Глаза Струана вспыхнули изнутри и еще больше позеленели.
– А вот ты умер бы очень быстро. Мои методы отличаются от твоих. В один момент ты жив, в другой – ты мертв. Вот так. – Он щелкнул пальцами. – Это самое лучшее – и для друга, и для врага. И для бешеной собаки!
– Почему ты говоришь так странно, а? – спросил У Квок после зловещей паузы.
– Что?
– Ты говоришь не так, как я. Тебя трудно понимать. Как-то по-другому звучит.
– Существует много диалектов – видов – английского языка, – спокойно ответил Струан, возвращая У Квоку лицо.
– Он денди, У Квок, я тебе про это говорил, – объяснил Скраггер. – Денди все произносят по-другому. Они обучаются в школах. Я же рассказывал тебе.
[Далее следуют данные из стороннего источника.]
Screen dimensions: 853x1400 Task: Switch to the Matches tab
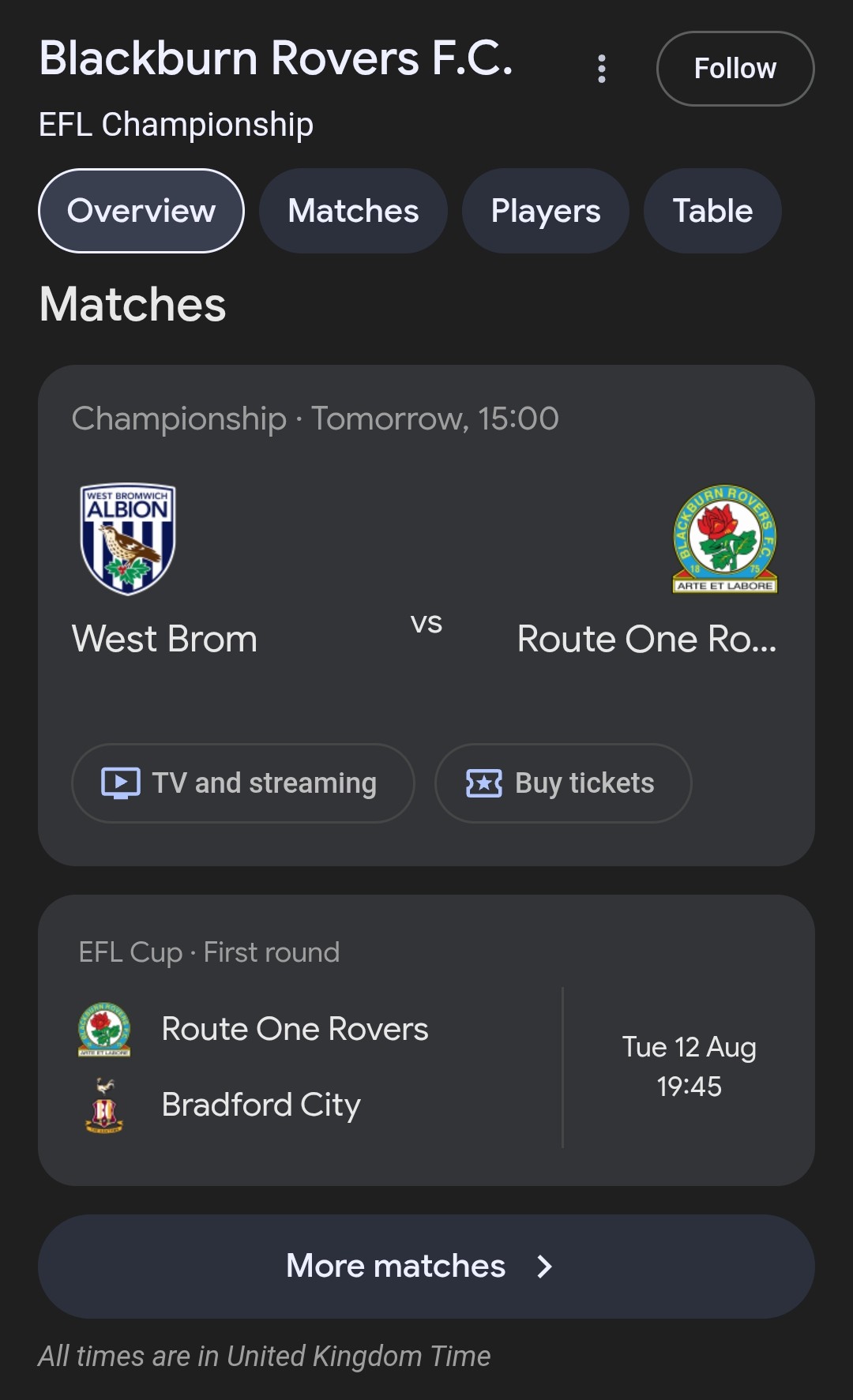click(x=353, y=211)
– Этот висельник Скраггер говорит правду, приятель? Мой английский неправильный?
– Кто говорит на более правильном кантонском – крестьянин или учитель в школе? Язык крестьянина правилен для поля, а язык учителя – для школы.
У Квок, попивая чай, откинулся на подушки:
– Мы слышали, у тебя на борту есть серебро. Сорок лаков.
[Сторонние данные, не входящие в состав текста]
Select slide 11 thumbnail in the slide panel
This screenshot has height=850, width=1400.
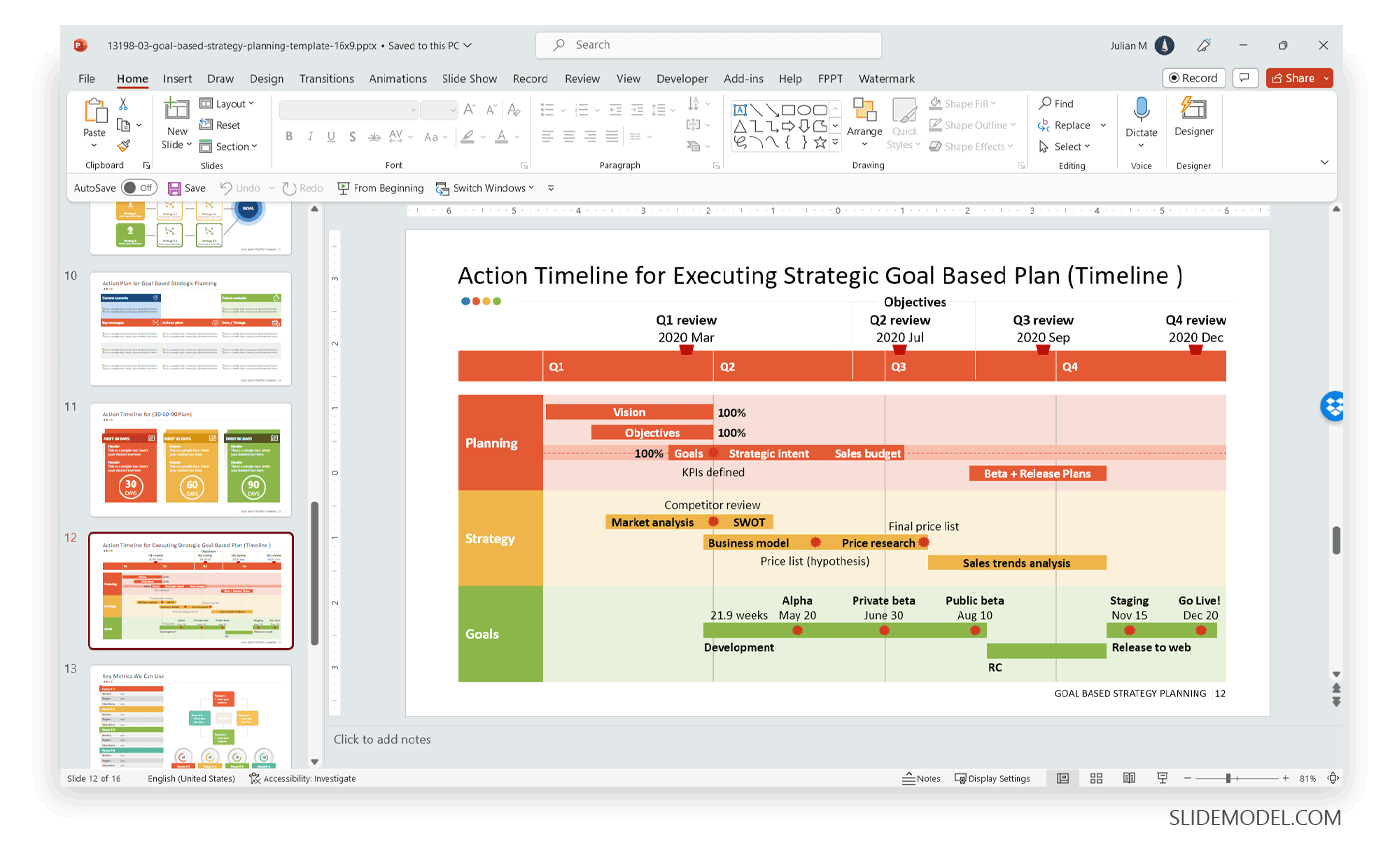pos(191,460)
– Где ты взял вот это? – Струан разжал кулак и положил половинку монеты на стол.
– Одна половина монеты – одна услуга, так, приятель?
– Так, – ответил Струан. Он был в ярости на себя за то, что угодил в ловушку Жэнь-гуа. – Откуда она у тебя?
– От моего отца.
– А он где ее взял?
– А где, ты думаешь, этот старый разбойник Жэнь-гуа так быстро откопал и зацапал в свои грязные лапы сорок лаков серебра, приятель? А? Конечно же, у своих старых партнеров. У тебя на борту десять лаков папиных денег. – Большой живот У Квока затрясся от хохота. – Налей его милости грогу, Скраггер. Он ему сейчас ох как нужен.